• [Zu lösende Aufgabe]: An welchem Datum tritt Theresa May laut dem Text über ihren Rücktritt als Parteichefin der Konservativen zurück?

• [Extrahierter Text]:
════
Nach Brexit-Streit
Paukenschlag bei Briten: Theresa May tritt ab!
Theresa May gibt sich geschlagen: Angesichts des Brexit-Chaos hat die britische Premierministerin am Freitag ihren Rücktritt bekanntgegeben. Sie werde als Parteichefin der Konservativen am 7. Juni zurücktreten, kündigte May in einer emotionalen Rede in London an. Bis Ende Juli gibt sie auch das Amt der Regierungschefin ab - ihr Nachfolger als Tory-Chef wird dann auch Premierminister. Als möglicher Nachfolger Mays wird unter anderen Ex-Außenminister und Brexit-Hardliner Boris Johnson gehandelt. In der EU befürchten manche, dass ein harter Brexit nun unausweichlich ist.
Mit ihrem Rücktritt wird May eine der am kürzesten amtierenden Regierungschefs in Großbritannien seit dem Zweiten Weltkrieg. Vor allem aufseiten der Europäischen Union reagierten am Freitag viele Politiker mit Respekt, dass die konservative Regierungschefin überhaupt so lange durchgehalten hat.
Sie kämpfte bis zuletzt um das von ihr mit der Europäischen Union ausverhandelte Brexit-Abkommen und startete erst vor wenigen Tagen einen erneuten Versuch, es durch das Unterhaus zu bekommen, wo es schon dreimal abgelehnt wurde. Nun sei es aber im besten Interesse des Landes, wenn ein anderer Premierminister Großbritannien aus der EU führe, sagte May. Sie werde „für immer bedauern“, dass sie „nicht in der Lage gewesen“ sei, den Brexit zu vollziehen.
════
• [Bereitgestelltes Material]:
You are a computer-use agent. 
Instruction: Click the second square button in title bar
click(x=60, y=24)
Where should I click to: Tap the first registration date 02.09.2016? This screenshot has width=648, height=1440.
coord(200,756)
════
• [Schriftliche Antwort]: Am 7. Juni.